BACE1 activation by fibroblast culture conditions. Fibroblasts from two healthy aging control subjects (Cont 1 and Cont 2), from 6 probable AD patients (AD1-6), two of whom resulted negative to the TK-ab test (AD5 and AD6), and from two AD relatives (Rel 1 and Rel 2) were cultured under conditions favoring TK-ab production (positive) and under normal conditions (negative). Three immunoreactive bands of BACE1 protein were detected, corresponding to the precursor protein (inactive BACE1) (~50 KDa) and to two glycosylated active enzyme forms (active BACE1, within the range of 70–80 KDa), as shown in the insert. BACE1 proteins were quantified by densitometric analysis using GAPDH as the housekeeping; then the ratio between protein amounts in positive and negative culture conditions was calculated and reported for each subject.

4. Conclusions

We propose that the TK-ab test may be used as a peripheral indicator of disease in fibroblasts from AD patients in this study. The sensitivity of this test (as opposed to specificity, accuracy, and predictive values) was not extraordinarily high but it should be remembered that these individuals were diagnosed as probable AD patients only by standard clinical criteria. There are, however, some aspects concerning the significance and applications of TK analysis that deserve further comments.

First, the TK-ab signature seems to be independent of age-of-onset, severity, and form of AD. Such a steady expression from the early to the late clinical stages of disease is a distinctive feature of TK-ab as compared to other peripheral AD indicators. In fact, even A peptides, the most sensitive and direct hallmark of AD, increase in plasma of rare dominant AD patients [53] but not in most common late-onset AD patients [54] who actually show a decline in A-42 levels [9, 55].
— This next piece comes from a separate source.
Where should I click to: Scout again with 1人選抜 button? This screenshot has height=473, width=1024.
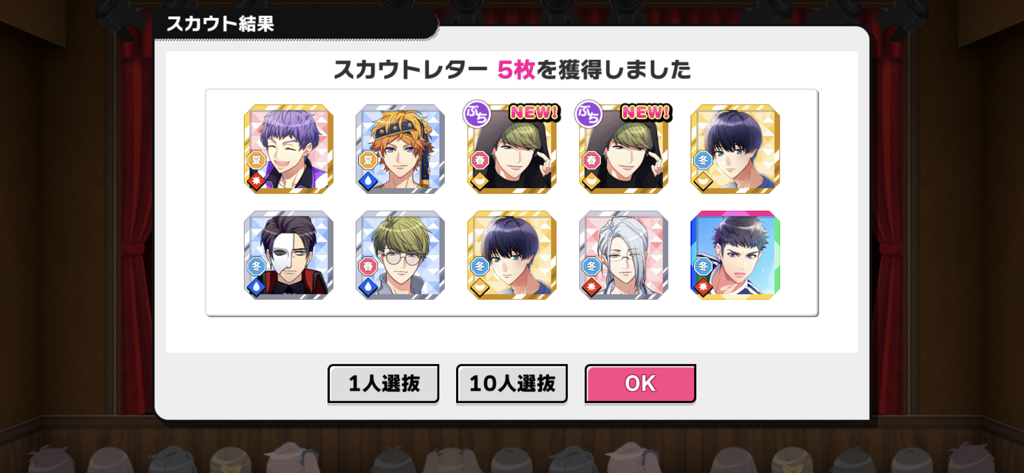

Secondly, TK-ab could be detected even in the absence of clinical signs such as in (i) approximately half of the subjects younger than 50 who, irrespective of ε4 frequency, have had an AD patient in the family and run a major risk of developing AD later in life [39] and (ii) in asymptomatic ε4/4 carriers who have a high probability of developing AD with age [40]. The identification of the TK-ab signature in combination with genetic profile in relatives of AD patients—but it might also be worth for subjects with MCI or less clearly determined cognitive deficits—could provide early recognition of at-risk subjects and allow targeted intervention to delay neurodegeneration. We cannot say that all asymptomatic individuals with a single APOE ε4 gene dose and positive for TK-ab will necessarily develop the disease at advanced age but, at least, it could be possible to identify those subjects who should enter a follow-up study.

Thirdly, our results suggest that mechanisms underlying TK-ab production and BACE1 activation might be related. In addition, the fact that the amount of active BACE1 increased significantly in extracts of cultured Tk-ab-positive fibroblasts reinforces the specificity of our test.

On the whole, this study supports the usefulness of cultured fibroblasts as an excellent in vitro model for the study of the pathogenetic process of AD and for preliminary tests of toxicity and efficacy of agents capable of reestablishing the control of intracellular proteolysis, including BACE1 activation.